Sorry for longer text, the topics/ideas kept accumulating as I read the two linked files.
most of the "Not supported" members are informative only and *Strength
and *Algorithm
members will be obsoleted in .NET 10, what remains is
I assume "not supported" stands for lack of configuration support, not for lack of feature in general. lack of customizability of some features should not be a problem as long as the behavior is sane.
true
)true
on clients and false
on servers. TLS 1.3 does not have a concept of renegotiation.
- ClientCertificateRequired - This one is slightly concerning, lack of customization here likely means that mutual TLS scenarios are going to be blocked (clients can't send certs by themselves, server must request them explicitly)I see that the WIT file has
/// The combination of a private key with its public certificate(s).
/// The private key data can not be exported.
resource private-identity {
/// TODO: find a way to "preopen" these private-identity resources, so that the sensitive private key data never has to flow through the guest.
parse: static func(private-key: list<u8>, x509-chain: list<list<u8>>) -> result<private-identity>;
public-identity: func() -> public-identity;
}
The 'private-identity' is more or less equivalent to the SslStreamCertificateContext, it is a certificate + intermediates + some extra info, so you can consider it supported.
While on the topic of certificates, there is an important point to consider when designing APIs.
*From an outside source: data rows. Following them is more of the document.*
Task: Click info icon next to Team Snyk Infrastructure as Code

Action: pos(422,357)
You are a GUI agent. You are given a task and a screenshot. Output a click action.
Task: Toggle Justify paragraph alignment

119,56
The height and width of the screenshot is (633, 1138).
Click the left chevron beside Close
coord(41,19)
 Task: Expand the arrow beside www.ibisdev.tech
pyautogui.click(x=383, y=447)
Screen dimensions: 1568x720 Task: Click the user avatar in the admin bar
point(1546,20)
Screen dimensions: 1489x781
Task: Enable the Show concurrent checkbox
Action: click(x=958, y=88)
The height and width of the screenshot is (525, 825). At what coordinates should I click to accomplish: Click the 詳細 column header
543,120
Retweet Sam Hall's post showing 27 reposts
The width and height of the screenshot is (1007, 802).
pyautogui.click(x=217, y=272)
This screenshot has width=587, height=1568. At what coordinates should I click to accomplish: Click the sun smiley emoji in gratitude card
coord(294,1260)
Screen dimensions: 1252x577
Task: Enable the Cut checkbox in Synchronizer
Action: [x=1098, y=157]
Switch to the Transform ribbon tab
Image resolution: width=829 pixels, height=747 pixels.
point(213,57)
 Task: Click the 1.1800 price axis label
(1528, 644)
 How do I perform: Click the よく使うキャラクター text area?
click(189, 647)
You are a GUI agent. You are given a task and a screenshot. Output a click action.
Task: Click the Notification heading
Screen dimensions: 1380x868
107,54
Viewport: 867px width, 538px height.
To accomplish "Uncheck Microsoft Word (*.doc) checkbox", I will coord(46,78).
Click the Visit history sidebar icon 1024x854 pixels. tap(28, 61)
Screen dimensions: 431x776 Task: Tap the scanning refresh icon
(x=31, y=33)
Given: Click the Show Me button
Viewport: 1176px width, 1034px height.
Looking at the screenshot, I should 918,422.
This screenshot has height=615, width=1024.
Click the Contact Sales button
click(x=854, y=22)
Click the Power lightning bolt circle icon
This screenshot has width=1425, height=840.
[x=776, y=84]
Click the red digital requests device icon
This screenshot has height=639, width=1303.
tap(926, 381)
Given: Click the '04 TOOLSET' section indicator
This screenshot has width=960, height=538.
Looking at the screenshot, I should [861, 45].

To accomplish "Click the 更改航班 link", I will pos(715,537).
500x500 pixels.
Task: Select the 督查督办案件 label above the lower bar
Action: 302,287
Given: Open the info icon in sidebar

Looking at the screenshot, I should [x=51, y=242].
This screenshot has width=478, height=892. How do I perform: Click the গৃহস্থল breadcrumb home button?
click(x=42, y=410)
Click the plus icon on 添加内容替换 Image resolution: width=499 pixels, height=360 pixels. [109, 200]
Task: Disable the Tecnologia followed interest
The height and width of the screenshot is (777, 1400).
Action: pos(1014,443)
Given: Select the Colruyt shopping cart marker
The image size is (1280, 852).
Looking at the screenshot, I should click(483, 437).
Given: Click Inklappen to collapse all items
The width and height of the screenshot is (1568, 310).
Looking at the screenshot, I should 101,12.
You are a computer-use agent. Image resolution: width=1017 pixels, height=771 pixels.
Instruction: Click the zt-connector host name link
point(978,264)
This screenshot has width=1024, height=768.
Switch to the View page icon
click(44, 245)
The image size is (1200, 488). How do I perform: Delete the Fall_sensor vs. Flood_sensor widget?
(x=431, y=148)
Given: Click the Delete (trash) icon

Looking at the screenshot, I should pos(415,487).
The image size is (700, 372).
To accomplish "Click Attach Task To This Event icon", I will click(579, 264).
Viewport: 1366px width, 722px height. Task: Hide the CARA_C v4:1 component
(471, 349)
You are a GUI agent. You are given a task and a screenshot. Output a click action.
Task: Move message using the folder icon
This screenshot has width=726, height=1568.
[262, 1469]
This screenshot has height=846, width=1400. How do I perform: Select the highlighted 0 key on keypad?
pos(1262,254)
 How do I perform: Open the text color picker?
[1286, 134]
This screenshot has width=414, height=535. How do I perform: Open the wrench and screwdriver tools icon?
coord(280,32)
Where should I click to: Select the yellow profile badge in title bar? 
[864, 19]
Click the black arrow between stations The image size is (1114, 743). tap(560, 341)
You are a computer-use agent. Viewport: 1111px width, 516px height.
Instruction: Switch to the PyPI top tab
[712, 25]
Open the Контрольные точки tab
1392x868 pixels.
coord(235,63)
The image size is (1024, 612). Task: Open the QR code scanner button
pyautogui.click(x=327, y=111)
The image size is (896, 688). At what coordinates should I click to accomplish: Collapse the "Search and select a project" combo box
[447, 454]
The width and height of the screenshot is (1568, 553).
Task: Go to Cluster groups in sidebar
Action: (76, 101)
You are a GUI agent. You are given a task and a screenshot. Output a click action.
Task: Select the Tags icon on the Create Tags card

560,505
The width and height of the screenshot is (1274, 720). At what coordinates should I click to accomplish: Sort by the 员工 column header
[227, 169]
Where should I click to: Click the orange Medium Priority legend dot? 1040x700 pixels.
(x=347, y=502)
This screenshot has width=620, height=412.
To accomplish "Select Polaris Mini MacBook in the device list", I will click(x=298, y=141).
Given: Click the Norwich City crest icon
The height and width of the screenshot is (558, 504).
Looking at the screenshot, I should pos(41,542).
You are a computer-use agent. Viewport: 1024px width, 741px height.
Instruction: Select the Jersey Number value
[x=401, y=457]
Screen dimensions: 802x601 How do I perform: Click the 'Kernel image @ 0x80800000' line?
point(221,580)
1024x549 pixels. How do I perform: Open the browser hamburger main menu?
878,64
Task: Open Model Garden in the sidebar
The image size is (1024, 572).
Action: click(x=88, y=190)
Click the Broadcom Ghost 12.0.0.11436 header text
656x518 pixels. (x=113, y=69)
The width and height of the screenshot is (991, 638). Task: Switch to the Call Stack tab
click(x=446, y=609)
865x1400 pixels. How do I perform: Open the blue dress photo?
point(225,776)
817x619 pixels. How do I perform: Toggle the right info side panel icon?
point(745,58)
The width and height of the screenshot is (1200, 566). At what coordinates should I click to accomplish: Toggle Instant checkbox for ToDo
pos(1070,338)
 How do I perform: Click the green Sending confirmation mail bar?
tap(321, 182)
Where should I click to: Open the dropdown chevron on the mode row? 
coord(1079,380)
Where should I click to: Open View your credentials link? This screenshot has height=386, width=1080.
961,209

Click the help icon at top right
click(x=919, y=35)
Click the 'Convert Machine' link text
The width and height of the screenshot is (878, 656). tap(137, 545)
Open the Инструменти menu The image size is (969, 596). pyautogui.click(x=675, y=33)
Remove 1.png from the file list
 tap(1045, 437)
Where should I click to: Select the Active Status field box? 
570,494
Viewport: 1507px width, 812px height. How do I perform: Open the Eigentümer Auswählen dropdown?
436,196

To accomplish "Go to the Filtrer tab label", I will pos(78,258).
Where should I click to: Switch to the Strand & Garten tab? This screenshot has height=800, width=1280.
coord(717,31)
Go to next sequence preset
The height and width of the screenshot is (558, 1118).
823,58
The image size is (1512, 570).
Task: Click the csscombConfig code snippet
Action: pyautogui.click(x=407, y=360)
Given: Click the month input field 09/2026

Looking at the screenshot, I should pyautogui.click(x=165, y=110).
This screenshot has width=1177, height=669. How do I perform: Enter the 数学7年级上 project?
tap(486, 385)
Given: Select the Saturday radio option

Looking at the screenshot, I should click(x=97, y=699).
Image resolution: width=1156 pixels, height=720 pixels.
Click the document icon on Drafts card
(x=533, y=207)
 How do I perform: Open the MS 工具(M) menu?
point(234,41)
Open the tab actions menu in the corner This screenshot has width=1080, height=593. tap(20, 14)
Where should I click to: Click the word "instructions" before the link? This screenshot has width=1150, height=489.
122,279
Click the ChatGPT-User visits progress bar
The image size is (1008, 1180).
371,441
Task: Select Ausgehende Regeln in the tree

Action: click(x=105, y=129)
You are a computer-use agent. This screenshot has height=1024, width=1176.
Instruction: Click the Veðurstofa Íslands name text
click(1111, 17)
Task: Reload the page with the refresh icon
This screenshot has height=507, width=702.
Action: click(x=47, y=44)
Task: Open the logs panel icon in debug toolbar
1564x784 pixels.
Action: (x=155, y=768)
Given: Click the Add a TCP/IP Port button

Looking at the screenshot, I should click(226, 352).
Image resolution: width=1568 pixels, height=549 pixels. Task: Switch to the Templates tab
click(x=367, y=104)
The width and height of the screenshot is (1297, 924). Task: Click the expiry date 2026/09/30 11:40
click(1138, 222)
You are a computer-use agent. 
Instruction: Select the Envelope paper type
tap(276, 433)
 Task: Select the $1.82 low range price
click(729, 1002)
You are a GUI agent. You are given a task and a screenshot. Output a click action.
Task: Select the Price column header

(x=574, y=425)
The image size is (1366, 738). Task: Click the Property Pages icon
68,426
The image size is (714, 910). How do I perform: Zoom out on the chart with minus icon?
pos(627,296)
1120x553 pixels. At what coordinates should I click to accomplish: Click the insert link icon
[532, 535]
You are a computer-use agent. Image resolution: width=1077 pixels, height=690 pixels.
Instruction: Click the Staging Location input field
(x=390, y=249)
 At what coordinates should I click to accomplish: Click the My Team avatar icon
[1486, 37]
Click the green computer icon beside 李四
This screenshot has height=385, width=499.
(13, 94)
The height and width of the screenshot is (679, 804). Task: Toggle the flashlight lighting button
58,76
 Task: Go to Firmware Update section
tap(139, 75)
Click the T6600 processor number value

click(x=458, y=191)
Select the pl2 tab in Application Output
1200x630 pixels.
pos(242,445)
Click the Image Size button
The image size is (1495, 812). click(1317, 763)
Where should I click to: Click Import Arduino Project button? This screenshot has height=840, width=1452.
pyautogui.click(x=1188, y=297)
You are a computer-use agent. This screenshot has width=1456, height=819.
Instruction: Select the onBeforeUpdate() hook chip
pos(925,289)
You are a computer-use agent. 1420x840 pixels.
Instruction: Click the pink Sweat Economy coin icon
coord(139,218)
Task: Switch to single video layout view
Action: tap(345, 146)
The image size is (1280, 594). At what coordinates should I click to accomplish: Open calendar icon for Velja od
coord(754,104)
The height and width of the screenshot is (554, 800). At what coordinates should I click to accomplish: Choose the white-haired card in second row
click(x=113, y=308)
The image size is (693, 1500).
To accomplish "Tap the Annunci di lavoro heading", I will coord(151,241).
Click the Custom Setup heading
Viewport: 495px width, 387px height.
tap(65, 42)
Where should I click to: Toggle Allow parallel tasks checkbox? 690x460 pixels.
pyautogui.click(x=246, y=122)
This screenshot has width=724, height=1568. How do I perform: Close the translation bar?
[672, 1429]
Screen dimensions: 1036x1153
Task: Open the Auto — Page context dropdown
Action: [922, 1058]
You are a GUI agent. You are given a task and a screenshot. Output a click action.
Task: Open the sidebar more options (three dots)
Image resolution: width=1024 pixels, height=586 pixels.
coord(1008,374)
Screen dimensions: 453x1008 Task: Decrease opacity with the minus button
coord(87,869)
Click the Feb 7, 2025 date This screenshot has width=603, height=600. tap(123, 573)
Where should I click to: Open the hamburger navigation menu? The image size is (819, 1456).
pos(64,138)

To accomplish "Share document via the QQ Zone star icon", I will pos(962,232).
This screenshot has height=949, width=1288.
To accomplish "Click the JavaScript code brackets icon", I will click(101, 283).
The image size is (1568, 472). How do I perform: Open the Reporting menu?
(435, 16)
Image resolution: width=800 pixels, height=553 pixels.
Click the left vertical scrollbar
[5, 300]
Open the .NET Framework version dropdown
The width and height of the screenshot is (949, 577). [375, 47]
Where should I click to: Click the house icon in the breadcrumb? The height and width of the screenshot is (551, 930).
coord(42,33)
Windows is very specific in a way how it works with certificates, basically, the sensitive operations with private keys are performed by a separate process (lsass) and application communicates with lsass over IPC. Applications refer to a certificate using a handle.
This becomes somewhat problematic when attempting to send certificate chains when intermediates are not stored in the OS certificate store. The relevant SChannel API takes only a single certificate handle parameter, and attempts to build the certificate chain internally. Since the certificate chain is bulit by separate process and the intermediates are not in a store, lsass/Schannel can't find the intermediates, which can result in only the leaf certificate being sent over the wire, which in the end means connection errors because the remote peer may not be able to verify the certificate. In .NET, we workaround this fairly common case by inserting the intermediates to the cert stores when building the SslStreamCertificateContext.
There is some discussion about the topic at https://github.com/dotnet/runtime/issues/26323
The other reason I am bringing this up is that on Windows, Having an access to certificate handle does not mean you have access to a certificate private key. You can lookup certs in a store by Thumbprint and get handle back, but by configuration the application may not be able to export private key to be able to pass it to your API, so consider adding more options of creating private-identity
Also, note that there are multiple binary formats for X509 certificates (DER, PKCS12, ...) so you probably want to reflect that in the parse
function.
I suggest adding following
type tls-cipher-suite = u16; // wire identifier of the negotiated cipher suite. e.g. 0x1301 for TLS_AES_128_GCM_SHA256
resource client {
negotiated-cipher-suite: func() -> option<tls-cipher-suite>
}
resource server {
negotiated-cipher-suite: func() -> option<tls-cipher-suite>
/// enables mutual auth, should be set during client-hello suspension point at the latest
configure-require-client-cert: func(bool) -> result;
}
otherwise the proposed API seems reasonable to be able to cover most of the use cases.
cc @wfurt in case I forgot something.